Saciar

Casta diva
Bodegón con jarrón con flores
Bodegón con jarrón con flores (fragmento)

La contemporaneidad divaga entre qué es arte o aplicar el igualitarismo y premiar cualquier cosa con la medalla de “obra de arte”. Es una duda banal que persigue no definir una respuesta. Lo que queda fuera en esta disyuntiva es la contemplación, que establece la gran diferencia. Las obras que se acaban en la primera visión y no tenemos la necesidad de regresar a ellas, porque su presencia es una reducida muestra de inmediatez, porque carecen de complejidad real o de inexplicable seducción, no podemos asimilarlas como arte. Plotonio, en su tratado Sobre la belleza, retoma la leyenda de Lince “de cuyos ojos salían rayos que penetraban las profundidades de la Tierra” y afirma que nunca nos saciamos de contemplar, “contemplando, se contempla siempre más”, porque somos Intelecto, así, en altas, la inteligencia es un ser en sí mismo. La belleza vuelve incansable a la contemplación, son las obras que nos incitan a encontrar algo más, a descubrir eso que no habíamos percibido. Los sentidos se unen al raciocinio. Aristóteles afirmaba que el arte y las palabras poseían una energeia, una fuerza que penetraba en nuestro intelecto, capaz de generar reacciones y recuerdos en nuestra mente. Entonces la contemplación es una energía que nos empuja a un acto intelectual, a percibir, analizar, poseer la obra en nuestra memoria hasta comprender, es decir atrapar prenhendere, hacer que esa obra ingrese en nuestro intelecto desde los elementos que tomamos de ella. La insistencia historiográfica de que la época define la condición de arte no toma en cuenta la capacidad de la obra de ser contemplada, ese proceso de la inteligencia no está supeditado a condiciones políticas o sociales momentáneas. La obra que genera esa insaciabilidad de contemplación, como dice Plotonio, tiene una relación íntima e individual que no funciona por decreto. La obra que es “muy actual en sus medios y mensaje” y no provoca sed de contemplar no es arte aunque la época lo ordene.

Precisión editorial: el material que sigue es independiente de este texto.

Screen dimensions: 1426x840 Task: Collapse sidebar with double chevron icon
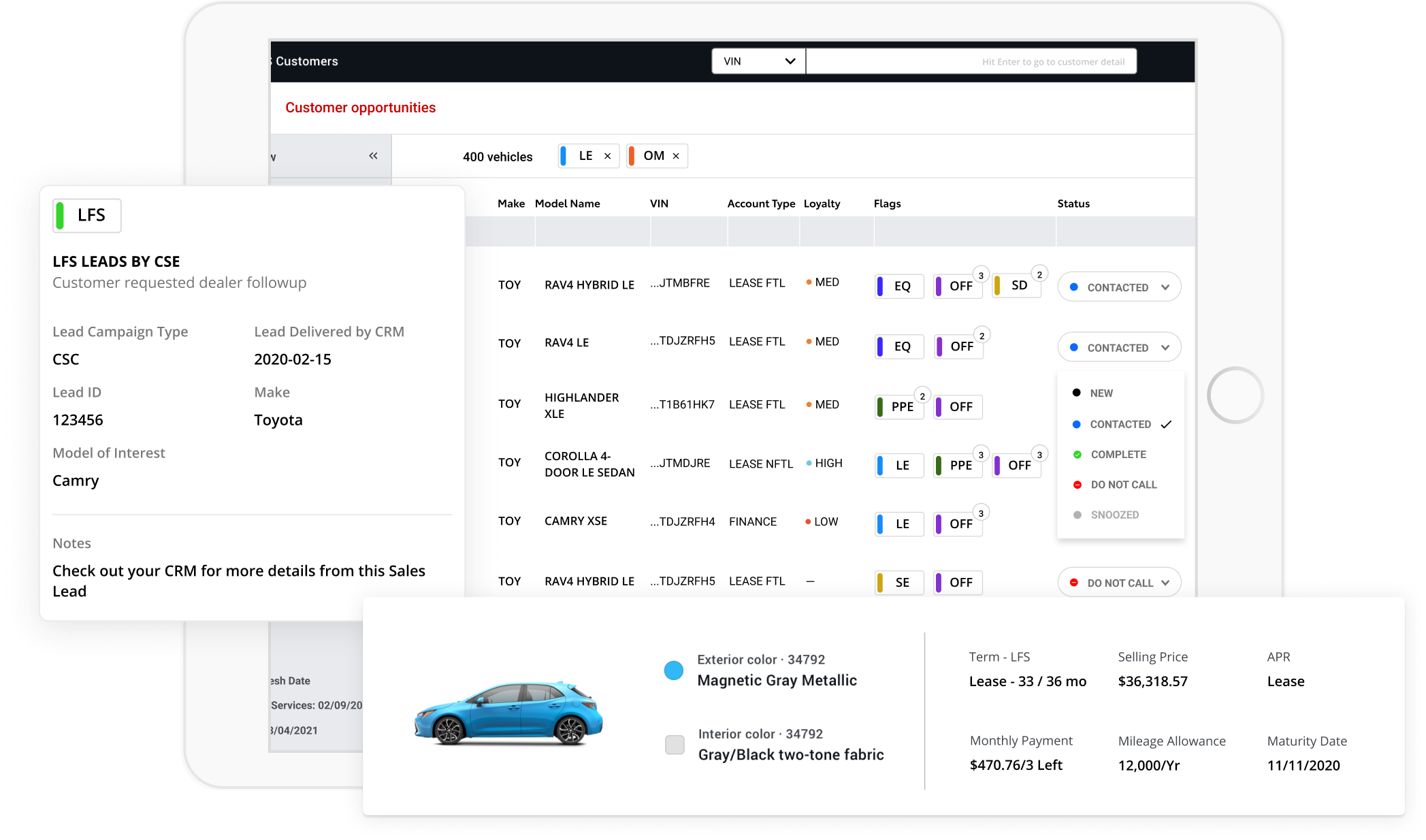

Presenciamos, escuchamos y leemos demasiadas obras y son pocas las que generan una relación con nosotros: ese concierto que escuchamos cientos de veces, ese poema que leemos y repetimos, la cita puntual con un artista en distintos museos, en esa necesidad de poseer la obra está su trascendencia y su intemporalidad. El presente del arte es la contemplación, no la cronología de la obra. Los que pretenden dictar las tendencias de cada época no pueden decidir sobre nuestra sed de contemplación, en esa libertad está el arte.